EXERCISE GOAL> Set out exactly every line of the entries below, starting at the line that holds "Оргтехника (1042, 584)" and stopping after the line that holds "Медицина (88, 521)".

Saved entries
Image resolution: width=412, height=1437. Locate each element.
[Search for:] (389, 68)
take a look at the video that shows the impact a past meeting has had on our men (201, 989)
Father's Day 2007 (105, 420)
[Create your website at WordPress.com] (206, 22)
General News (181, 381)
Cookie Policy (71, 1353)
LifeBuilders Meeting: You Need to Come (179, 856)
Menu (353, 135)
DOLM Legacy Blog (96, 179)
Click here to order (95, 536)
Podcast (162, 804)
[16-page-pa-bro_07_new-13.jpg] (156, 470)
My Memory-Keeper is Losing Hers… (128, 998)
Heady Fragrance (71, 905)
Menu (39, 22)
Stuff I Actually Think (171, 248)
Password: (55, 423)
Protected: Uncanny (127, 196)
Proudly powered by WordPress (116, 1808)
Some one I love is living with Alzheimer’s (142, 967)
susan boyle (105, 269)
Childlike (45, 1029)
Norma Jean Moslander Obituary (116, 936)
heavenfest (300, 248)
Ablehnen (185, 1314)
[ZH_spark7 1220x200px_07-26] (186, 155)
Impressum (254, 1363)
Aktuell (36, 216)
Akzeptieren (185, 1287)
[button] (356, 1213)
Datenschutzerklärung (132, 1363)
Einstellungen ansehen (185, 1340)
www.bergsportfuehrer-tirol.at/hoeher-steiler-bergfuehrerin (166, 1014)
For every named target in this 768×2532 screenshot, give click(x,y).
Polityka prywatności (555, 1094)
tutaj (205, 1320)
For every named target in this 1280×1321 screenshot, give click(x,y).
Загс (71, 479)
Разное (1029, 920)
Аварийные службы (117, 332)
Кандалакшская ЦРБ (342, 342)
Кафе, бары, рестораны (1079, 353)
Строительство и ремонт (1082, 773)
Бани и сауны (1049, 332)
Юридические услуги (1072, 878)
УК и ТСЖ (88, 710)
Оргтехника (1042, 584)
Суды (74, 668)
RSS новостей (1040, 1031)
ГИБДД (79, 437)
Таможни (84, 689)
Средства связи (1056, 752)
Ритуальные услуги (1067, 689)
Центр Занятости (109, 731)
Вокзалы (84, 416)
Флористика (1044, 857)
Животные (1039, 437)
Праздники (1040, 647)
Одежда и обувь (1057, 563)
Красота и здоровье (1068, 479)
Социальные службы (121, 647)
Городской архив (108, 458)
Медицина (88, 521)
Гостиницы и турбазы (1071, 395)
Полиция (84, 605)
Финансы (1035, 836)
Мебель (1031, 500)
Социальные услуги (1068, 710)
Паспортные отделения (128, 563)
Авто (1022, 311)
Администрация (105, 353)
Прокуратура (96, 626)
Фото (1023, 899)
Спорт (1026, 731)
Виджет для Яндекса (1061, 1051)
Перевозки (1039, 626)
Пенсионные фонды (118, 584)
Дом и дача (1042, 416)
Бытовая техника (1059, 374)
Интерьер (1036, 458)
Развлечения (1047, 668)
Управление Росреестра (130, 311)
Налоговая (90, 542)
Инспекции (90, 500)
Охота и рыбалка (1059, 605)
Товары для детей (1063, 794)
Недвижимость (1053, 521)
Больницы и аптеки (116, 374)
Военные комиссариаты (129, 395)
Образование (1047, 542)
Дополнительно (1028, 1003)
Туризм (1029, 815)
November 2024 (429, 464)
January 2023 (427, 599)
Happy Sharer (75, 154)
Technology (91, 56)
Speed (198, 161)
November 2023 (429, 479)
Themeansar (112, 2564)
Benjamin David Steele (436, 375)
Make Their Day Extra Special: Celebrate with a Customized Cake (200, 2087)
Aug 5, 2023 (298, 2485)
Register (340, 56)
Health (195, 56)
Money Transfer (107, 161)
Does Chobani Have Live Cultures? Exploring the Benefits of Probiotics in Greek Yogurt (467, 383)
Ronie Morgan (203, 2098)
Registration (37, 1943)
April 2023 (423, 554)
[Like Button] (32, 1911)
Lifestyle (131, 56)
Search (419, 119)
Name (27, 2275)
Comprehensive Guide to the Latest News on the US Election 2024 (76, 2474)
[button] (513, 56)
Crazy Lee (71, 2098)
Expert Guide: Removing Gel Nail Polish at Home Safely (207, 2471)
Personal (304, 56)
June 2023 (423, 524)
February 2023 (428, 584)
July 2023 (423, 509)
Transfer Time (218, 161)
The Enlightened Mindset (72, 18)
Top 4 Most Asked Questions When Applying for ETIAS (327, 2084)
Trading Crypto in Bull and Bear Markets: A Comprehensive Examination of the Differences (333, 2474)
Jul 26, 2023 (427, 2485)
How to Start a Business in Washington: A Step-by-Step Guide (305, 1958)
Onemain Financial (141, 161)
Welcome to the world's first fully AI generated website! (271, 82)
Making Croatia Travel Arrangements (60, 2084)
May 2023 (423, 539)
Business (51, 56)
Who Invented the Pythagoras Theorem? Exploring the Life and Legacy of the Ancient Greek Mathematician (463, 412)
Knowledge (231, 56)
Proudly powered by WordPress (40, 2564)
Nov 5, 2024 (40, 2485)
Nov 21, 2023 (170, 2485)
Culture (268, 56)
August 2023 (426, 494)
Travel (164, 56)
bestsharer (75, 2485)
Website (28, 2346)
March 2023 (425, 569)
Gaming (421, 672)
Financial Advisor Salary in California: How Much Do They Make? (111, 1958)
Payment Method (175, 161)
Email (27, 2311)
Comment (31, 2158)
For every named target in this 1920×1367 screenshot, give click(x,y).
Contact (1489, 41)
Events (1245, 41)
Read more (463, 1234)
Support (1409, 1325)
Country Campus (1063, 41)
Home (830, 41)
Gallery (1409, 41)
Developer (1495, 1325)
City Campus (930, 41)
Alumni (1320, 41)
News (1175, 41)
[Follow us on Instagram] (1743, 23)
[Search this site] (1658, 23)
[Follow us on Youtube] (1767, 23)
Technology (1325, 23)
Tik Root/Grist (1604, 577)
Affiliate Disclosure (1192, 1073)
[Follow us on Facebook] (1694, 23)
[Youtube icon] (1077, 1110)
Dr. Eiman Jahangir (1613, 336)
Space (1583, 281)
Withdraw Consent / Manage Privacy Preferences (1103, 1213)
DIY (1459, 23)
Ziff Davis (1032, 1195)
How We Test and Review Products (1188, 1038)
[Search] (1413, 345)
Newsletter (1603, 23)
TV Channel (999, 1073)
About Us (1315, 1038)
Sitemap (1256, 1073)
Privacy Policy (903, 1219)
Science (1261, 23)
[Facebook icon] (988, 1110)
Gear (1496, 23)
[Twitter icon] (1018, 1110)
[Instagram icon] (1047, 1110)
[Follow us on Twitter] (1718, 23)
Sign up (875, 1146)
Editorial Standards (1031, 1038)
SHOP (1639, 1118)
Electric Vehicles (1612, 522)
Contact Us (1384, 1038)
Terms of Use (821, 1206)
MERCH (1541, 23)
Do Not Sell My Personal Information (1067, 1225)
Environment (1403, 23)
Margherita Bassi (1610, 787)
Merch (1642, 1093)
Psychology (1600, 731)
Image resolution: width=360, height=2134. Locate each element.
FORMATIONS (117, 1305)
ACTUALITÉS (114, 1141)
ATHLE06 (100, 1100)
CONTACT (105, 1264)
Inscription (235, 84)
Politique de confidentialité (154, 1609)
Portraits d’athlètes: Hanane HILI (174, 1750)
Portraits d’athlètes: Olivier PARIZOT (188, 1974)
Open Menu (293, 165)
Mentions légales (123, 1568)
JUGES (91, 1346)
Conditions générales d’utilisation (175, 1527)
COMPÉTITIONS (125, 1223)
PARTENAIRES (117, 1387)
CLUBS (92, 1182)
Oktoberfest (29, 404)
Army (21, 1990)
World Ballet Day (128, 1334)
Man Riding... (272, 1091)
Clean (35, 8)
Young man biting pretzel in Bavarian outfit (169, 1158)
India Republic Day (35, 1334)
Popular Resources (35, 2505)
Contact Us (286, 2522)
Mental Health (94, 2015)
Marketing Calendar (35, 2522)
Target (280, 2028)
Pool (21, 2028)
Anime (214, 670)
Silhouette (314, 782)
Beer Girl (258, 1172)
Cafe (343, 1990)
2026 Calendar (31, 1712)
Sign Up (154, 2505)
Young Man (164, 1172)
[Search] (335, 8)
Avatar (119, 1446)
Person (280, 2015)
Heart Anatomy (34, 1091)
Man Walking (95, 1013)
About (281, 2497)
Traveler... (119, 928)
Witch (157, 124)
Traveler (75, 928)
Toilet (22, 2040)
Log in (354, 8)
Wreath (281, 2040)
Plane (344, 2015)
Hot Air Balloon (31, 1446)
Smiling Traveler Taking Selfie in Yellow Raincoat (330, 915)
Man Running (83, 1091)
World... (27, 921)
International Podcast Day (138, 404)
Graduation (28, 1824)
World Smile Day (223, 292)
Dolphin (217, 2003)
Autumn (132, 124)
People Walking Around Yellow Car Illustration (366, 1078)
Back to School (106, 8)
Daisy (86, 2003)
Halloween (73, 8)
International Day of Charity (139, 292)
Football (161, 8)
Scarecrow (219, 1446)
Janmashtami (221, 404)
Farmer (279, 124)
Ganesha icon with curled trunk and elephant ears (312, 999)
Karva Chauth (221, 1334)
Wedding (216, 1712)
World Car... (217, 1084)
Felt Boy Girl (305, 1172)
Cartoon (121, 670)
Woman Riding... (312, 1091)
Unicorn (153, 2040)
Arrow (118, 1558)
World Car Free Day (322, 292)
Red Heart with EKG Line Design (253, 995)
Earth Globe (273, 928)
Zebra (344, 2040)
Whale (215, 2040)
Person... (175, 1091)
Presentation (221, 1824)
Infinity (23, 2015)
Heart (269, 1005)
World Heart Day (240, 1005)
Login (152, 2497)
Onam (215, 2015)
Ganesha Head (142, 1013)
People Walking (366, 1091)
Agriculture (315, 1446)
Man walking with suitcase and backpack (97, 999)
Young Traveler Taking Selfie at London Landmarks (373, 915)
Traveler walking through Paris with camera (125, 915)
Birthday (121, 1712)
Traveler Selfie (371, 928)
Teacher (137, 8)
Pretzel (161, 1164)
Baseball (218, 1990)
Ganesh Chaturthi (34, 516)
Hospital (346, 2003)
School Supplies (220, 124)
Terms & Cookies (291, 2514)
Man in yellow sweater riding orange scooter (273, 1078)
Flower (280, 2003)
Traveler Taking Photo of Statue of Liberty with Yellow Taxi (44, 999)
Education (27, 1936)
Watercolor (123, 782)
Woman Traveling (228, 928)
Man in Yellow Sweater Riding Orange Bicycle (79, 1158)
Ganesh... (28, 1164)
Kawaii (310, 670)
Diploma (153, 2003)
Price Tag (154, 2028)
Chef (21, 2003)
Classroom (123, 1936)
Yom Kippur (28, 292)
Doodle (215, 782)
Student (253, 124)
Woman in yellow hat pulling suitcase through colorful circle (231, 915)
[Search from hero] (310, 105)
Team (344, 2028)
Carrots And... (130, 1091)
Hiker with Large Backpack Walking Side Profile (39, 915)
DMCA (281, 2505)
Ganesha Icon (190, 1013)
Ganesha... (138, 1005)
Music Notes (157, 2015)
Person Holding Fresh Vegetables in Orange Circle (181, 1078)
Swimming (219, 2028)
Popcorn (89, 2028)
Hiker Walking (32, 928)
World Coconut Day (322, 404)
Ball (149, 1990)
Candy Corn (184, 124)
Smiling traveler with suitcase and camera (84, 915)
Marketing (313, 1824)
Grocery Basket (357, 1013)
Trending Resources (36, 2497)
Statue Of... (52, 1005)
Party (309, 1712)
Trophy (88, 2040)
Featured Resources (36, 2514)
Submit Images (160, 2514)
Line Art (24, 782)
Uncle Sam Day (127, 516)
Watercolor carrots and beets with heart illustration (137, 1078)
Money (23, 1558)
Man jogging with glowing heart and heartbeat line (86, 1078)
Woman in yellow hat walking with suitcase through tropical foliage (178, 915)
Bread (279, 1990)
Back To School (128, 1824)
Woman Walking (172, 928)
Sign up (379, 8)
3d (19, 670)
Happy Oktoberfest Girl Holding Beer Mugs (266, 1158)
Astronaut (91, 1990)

TASK RESPONSE>
Оргтехника (1042, 584)
Суды (74, 668)
RSS новостей (1040, 1031)
ГИБДД (79, 437)
Таможни (84, 689)
Средства связи (1056, 752)
Ритуальные услуги (1067, 689)
Центр Занятости (109, 731)
Вокзалы (84, 416)
Флористика (1044, 857)
Животные (1039, 437)
Праздники (1040, 647)
Одежда и обувь (1057, 563)
Красота и здоровье (1068, 479)
Социальные службы (121, 647)
Городской архив (108, 458)
Медицина (88, 521)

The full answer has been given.